Warning: contains strong language, drug and sexual references.
There’s no denying any of that.
There’s also no denying the fact that this is a searing psychological profile with no less than a full-throated performance by Tiffany Barton. She completely inhabits the character of June, a former New York opera singer now stricken at the thought of leaving her apartment.
Barton is fearless in exploring all the complexities of this larger than life diva; from the grotesque to the outrageous; the flat out funny to the poignant; often with devastating self-reflection. It’s in your face, immediate and compelling. What a joy to witness an actress not only embrace but trumpet all the jagged little edges, contradictions, hopes and fears of a character so thoroughly. June is, in part, based on a real person so this bleeds with authenticity.

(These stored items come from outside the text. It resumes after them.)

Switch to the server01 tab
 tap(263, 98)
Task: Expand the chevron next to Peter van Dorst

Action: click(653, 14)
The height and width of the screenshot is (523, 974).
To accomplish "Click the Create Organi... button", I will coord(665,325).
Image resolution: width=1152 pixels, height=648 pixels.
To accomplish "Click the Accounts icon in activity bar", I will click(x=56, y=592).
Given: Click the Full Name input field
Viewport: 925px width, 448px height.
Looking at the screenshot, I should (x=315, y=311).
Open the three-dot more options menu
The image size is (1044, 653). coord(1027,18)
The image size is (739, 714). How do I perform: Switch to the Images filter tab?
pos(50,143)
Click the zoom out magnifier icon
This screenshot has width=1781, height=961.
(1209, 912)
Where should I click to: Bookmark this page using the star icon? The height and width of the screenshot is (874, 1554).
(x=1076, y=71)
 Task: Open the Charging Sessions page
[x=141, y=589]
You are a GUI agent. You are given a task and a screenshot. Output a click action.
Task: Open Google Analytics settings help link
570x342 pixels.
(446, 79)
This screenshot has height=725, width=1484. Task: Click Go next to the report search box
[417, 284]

The show literally jumps out at you and at first I was taken aback. There’s a certain shock value as we initially meet June but various story strands slowly emerge in this meticulously crafted monologue. Two great love affairs come to the fore – one with June’s husband Manny; the other with the opera and performance itself. The discovery that one largely destroys the other adds to a sense of pathos. But make no mistake; there is a fierce determination here to enjoy all that life has to offer, with every lump and Tosca inspired orgasm!
Underpinning this is June’s relationship with her father who will abandon the young girl and be absent through key moments of her life. Then there’s the reason why June can’t leave her apartment that is potent in its understated recounting. It will resonate with any artist who aspires to greatness.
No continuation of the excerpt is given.